If, to regular moviegoers, this plot line sounds vaguely familiar, it should. In the underrated Brassed Off (1996), striking English miners took solace in their town's amateur brass band; in the far more popular The Full Monty (1997), out-of-work Brits lifted their spirits by reinventing themselves as a troupe of male strippers. Billy Elliot falls squarely into the same triumph-over-trouble genre, but it shouldn't be written off as an imitation. For one thing, the film's young star, an exuberant whirling dervish named Jamie Bell, is such a winning, witty screen presence that you can't help pulling for his plucky character. For another, the steely father (Gary Lewis) and the sulky brother (Jamie Draven) who oppose him sport vivid personalities of their own. For a third, Billy Elliot can be as howlingly funny as it is touching. If British filmmaking means to stage a comeback, it is likely to happen by way of nuanced, character-rich movies like this.

Daldry, a stage director making his movie debut, and screenwriter Lee Hall don't hesitate to load the deck emotionally, but that comes with the territory. That Billy's mother has died young comes as no great surprise; neither does the gruff, chain-smoking ballet teacher Mrs. Wilkinson (Julie Walters), who takes a special interest in him. For coloration, the moviemakers also provide the boy with a doddering grandmother (Jean Heywood) who still imagines she could have been a great dancer, as well as with a best friend (Stuart Wells) who turns out to be gay. Meanwhile, the film takes pains to point out that Billy himself is resolutely heterosexual. When we first see this scrawny kid in physical action, he's getting his clock cleaned at the local boys' boxing club, and when he finds himself drawn to the girls' ballet class being conducted in the same gymnasium, he worries about it. "I feel like a sissy," he admits.

That's nothing compared to Dad's outrage when he discovers Billy spinning pirouettes. "Lads do football or boxing or wrestling," he rants, "not ballet." The father spits the word out like an obscenity, and we know right away that the birth of this artist is going to involve some labor pains. Widowed, on strike and frustrated, Dad has enough trouble putting food on the table.
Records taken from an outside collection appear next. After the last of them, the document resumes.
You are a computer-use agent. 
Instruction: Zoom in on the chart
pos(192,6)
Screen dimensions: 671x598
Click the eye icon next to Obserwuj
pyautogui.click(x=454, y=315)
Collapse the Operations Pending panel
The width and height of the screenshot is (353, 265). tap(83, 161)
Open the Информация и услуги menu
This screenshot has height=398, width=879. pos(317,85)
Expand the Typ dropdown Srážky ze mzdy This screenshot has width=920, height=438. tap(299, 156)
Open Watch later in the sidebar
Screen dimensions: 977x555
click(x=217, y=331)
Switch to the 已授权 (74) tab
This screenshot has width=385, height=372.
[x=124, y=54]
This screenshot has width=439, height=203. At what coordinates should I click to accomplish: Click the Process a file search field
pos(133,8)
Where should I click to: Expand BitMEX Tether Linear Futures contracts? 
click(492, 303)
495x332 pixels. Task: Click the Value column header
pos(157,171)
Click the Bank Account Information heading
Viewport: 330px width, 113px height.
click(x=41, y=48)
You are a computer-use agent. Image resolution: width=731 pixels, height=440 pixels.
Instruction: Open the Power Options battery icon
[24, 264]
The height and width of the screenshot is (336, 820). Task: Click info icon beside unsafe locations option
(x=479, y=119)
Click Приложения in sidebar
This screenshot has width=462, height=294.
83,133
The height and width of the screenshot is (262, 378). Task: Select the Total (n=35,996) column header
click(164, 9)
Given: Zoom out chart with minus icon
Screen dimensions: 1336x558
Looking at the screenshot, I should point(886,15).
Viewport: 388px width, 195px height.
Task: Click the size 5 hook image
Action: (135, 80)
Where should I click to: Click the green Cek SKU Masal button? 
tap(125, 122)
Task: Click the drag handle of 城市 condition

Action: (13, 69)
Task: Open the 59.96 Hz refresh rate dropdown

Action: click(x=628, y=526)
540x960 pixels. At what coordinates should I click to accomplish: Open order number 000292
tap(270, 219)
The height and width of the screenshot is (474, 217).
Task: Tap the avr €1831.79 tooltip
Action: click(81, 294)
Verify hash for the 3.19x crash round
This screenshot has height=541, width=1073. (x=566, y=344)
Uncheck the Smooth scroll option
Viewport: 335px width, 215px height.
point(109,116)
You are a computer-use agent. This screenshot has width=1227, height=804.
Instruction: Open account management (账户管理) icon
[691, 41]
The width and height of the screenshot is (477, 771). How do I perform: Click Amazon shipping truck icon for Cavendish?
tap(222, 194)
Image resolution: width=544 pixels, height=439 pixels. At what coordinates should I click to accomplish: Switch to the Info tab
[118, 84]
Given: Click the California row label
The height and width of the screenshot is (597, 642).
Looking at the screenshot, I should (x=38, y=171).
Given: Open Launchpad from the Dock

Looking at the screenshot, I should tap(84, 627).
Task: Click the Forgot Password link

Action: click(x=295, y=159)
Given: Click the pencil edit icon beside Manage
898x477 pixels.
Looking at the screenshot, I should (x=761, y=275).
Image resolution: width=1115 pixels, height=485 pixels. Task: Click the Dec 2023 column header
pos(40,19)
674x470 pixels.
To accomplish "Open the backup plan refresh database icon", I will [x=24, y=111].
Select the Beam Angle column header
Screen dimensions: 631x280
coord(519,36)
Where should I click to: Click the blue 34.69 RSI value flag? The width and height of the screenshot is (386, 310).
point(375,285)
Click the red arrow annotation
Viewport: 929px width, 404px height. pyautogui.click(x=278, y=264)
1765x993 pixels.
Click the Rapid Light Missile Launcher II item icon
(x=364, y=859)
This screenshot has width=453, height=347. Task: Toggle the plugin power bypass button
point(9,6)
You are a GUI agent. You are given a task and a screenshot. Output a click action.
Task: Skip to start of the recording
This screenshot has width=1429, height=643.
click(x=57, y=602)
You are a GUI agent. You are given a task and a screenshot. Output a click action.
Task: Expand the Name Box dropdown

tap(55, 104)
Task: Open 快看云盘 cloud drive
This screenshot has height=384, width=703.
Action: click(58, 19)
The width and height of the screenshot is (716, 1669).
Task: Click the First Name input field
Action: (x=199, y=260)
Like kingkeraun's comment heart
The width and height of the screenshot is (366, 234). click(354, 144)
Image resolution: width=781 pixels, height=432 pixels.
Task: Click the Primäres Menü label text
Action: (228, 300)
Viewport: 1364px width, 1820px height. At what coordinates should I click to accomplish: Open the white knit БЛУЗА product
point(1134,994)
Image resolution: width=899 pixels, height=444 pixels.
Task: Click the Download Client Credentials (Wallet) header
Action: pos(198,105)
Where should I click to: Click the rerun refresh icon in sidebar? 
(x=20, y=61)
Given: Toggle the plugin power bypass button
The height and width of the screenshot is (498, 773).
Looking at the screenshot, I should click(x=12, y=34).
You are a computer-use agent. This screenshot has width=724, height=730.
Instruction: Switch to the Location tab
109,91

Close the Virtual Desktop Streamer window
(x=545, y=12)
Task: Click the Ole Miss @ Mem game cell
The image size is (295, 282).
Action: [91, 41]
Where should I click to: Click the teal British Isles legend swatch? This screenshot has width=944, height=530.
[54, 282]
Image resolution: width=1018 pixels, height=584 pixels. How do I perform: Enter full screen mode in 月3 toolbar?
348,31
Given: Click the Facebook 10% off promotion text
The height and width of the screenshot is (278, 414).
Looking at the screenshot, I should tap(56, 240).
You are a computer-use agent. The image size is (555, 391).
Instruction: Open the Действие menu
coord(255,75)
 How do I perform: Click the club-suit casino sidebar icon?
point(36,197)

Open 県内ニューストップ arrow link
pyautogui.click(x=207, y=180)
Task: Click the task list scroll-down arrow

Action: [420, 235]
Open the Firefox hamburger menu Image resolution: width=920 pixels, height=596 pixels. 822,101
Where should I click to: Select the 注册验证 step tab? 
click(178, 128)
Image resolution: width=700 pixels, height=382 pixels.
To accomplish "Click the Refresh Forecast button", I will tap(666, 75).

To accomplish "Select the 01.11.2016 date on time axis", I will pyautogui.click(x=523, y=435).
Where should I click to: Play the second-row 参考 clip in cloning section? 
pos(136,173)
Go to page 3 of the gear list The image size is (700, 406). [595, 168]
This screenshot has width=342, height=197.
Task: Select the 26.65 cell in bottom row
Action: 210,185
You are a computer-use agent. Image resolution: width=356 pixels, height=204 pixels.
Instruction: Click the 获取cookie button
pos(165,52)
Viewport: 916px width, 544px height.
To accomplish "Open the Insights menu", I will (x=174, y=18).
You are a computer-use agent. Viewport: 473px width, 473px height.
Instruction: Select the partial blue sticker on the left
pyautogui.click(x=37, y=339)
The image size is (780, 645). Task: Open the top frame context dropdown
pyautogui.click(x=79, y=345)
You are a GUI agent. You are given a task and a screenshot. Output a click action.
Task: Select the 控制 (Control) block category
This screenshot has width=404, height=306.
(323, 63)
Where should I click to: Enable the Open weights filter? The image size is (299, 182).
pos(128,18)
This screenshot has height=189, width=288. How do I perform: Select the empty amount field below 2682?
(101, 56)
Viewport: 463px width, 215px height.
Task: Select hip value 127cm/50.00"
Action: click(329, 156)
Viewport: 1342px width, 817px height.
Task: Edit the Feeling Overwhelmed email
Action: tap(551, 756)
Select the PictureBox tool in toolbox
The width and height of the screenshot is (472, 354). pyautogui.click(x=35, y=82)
He doesn't need a son he thinks is a poof.

Inevitably, familial love goes to battle with ignorance. When Mrs. Wilkinson urges Billy to follow his calling and audition for the Royal Ballet School in London, the real crisis erupts. Will the young hero, uncertain about his own abilities and almost everything else, have the guts to be true to himself? Will the father be able to set aside prejudice and honor his son's dream? You don't need a film critic to answer such questions. Suffice it to say that director Daldry has a splendid way with actors and a keen eye for the comic potential and the deeper meanings of a scene. Witness the Elliots' heart-wrenching Christmas celebration, with the impoverished family sitting in its tiny kitchen wearing paper hats, the mortified father barely containing his shame.

If there's more than a hint of hokeyness in all this, so be it. Movies can (and most often do) commit worse sins than strumming away on our heartstrings. The strumming becomes not just palatable but downright enjoyable if it is decorated, as it is here, with some sharp observations on class warfare, the confusions of boyhood and the stubbornness of provincial thought.

Balletomanes won't confuse Billy Elliot with transcendent dance films like The Red Shoes or I Am a Dancer anytime soon, because the blue-eyed, jug-eared, splay-footed kid we meet here has trouble getting out of his own way for most of these 100 or so minutes. But it would be a mistake to undervalue Billy's enthusiasm, his need for escape or the purity of his desire. As we all should know by now, from such small steps do great leaps spring.